**Work to be completed:** Reproduce, with no edits, the line that contains "Image resolution: width=2016" and all the lines that follow it, ending with the last line of the records.

(Provided material Opens)

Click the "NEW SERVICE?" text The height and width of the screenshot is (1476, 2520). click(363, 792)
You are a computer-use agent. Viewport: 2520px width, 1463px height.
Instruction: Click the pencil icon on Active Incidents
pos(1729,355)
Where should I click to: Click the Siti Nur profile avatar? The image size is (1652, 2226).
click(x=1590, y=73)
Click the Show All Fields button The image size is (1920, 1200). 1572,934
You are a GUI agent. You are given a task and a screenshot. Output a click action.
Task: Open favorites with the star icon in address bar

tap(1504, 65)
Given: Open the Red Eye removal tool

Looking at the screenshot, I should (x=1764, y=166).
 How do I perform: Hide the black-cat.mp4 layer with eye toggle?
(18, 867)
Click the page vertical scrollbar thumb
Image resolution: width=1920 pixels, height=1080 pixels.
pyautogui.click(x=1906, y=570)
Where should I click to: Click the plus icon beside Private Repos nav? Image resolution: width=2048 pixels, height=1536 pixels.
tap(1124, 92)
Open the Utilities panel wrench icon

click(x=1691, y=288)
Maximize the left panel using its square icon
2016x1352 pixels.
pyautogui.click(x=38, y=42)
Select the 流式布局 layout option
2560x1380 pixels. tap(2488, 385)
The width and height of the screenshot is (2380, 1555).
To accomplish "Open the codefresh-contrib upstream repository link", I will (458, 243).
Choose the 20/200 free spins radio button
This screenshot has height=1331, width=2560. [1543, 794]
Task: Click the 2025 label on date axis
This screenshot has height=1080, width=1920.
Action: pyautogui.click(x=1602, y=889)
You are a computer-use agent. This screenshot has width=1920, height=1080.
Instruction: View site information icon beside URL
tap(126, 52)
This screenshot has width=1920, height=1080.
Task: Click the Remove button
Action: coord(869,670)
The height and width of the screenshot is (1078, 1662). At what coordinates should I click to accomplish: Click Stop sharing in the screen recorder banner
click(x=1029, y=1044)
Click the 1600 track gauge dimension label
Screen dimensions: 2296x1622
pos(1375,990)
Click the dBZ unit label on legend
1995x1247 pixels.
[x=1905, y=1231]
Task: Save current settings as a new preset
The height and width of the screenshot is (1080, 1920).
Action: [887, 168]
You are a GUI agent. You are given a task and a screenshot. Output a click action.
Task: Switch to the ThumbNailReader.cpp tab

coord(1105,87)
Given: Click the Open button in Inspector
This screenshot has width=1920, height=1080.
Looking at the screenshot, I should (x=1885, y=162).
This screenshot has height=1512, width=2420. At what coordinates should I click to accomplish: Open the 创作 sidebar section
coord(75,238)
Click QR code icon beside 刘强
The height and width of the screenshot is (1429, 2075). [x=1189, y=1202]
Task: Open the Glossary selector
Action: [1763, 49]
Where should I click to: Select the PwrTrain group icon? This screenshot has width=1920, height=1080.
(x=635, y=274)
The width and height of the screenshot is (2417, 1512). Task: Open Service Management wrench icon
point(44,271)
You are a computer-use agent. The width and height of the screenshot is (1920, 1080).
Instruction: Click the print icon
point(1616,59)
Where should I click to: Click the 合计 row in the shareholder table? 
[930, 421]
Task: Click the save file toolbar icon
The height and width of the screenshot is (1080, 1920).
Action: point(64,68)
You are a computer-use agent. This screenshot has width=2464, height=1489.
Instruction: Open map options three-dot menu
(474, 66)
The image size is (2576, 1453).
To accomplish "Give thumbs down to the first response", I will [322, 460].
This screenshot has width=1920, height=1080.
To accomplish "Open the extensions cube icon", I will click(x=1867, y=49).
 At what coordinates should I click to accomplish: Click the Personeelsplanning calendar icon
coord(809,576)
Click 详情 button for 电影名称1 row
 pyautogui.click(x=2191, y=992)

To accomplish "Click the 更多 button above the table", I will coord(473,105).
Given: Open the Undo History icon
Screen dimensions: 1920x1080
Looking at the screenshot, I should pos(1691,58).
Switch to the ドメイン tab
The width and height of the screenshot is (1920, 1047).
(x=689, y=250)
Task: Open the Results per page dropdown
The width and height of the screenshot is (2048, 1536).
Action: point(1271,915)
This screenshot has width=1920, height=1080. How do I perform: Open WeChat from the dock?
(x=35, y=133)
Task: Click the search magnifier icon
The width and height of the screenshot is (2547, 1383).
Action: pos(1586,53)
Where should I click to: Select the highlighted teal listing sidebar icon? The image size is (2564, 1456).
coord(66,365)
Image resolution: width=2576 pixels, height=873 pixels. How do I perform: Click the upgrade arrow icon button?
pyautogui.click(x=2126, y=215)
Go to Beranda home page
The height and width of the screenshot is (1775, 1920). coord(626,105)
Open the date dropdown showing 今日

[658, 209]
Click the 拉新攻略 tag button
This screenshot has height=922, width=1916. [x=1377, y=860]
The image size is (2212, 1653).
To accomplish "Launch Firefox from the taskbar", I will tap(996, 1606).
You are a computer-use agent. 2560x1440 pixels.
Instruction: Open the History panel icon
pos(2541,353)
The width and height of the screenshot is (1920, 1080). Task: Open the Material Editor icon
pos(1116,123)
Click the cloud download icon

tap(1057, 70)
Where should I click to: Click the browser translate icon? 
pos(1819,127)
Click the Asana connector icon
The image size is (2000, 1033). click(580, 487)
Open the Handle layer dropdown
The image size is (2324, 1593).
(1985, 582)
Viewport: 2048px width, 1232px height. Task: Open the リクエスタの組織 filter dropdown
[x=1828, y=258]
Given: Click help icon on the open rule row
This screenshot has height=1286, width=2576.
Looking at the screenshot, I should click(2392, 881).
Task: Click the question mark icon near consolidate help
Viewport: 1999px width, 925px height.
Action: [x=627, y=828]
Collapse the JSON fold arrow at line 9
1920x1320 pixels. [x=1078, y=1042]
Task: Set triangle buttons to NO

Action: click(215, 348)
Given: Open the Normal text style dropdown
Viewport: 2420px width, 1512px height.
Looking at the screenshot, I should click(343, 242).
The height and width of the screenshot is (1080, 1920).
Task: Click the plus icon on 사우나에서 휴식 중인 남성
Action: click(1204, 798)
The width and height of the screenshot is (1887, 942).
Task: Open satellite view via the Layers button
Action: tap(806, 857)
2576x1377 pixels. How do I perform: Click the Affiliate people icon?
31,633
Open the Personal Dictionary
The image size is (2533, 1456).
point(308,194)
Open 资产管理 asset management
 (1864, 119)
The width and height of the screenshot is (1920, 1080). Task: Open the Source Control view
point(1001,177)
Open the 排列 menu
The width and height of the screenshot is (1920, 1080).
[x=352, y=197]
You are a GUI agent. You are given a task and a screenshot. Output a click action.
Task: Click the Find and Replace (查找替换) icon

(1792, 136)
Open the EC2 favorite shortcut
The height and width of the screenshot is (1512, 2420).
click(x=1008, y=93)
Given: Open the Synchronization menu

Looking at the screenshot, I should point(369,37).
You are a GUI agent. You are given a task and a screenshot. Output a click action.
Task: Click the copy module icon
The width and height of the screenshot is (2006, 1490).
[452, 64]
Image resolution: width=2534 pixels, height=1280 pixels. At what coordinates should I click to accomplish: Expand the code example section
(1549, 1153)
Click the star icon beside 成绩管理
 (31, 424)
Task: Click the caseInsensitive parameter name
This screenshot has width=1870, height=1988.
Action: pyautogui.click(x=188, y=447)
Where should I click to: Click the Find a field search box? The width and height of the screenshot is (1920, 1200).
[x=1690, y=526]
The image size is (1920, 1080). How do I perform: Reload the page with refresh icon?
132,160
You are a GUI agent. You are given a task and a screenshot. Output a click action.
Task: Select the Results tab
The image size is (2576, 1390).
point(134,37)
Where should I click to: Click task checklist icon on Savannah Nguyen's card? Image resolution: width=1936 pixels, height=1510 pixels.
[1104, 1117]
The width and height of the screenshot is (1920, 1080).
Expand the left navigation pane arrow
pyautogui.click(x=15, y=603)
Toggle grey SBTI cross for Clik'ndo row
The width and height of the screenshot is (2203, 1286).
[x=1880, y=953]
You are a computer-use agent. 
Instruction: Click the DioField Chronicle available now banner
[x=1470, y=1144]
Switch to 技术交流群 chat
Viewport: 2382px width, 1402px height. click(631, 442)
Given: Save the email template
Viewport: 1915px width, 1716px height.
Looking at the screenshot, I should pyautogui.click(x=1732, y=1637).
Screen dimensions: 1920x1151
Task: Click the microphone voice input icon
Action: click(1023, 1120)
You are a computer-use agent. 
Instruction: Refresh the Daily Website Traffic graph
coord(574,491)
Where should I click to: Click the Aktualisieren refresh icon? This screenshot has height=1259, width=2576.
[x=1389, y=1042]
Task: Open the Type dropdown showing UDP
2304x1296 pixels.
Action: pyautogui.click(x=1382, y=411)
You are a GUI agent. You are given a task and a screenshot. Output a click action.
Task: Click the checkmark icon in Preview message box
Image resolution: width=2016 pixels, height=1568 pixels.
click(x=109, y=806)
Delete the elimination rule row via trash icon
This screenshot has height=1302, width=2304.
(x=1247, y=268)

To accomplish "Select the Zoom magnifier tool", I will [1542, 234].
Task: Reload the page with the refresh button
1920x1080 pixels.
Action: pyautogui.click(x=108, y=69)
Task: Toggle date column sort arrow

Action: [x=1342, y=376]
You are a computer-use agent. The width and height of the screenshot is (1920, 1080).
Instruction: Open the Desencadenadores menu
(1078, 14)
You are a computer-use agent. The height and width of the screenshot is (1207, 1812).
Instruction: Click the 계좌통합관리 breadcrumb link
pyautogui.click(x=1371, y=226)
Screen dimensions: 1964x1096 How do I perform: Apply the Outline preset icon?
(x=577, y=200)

(Provided material Closes)

**Your solution:**
Image resolution: width=2016 pixels, height=1568 pixels.
click(x=109, y=806)
Delete the elimination rule row via trash icon
This screenshot has height=1302, width=2304.
(x=1247, y=268)

To accomplish "Select the Zoom magnifier tool", I will [1542, 234].
Task: Reload the page with the refresh button
1920x1080 pixels.
Action: pyautogui.click(x=108, y=69)
Task: Toggle date column sort arrow

Action: [x=1342, y=376]
You are a computer-use agent. The width and height of the screenshot is (1920, 1080).
Instruction: Open the Desencadenadores menu
(1078, 14)
You are a computer-use agent. The height and width of the screenshot is (1207, 1812).
Instruction: Click the 계좌통합관리 breadcrumb link
pyautogui.click(x=1371, y=226)
Screen dimensions: 1964x1096 How do I perform: Apply the Outline preset icon?
(x=577, y=200)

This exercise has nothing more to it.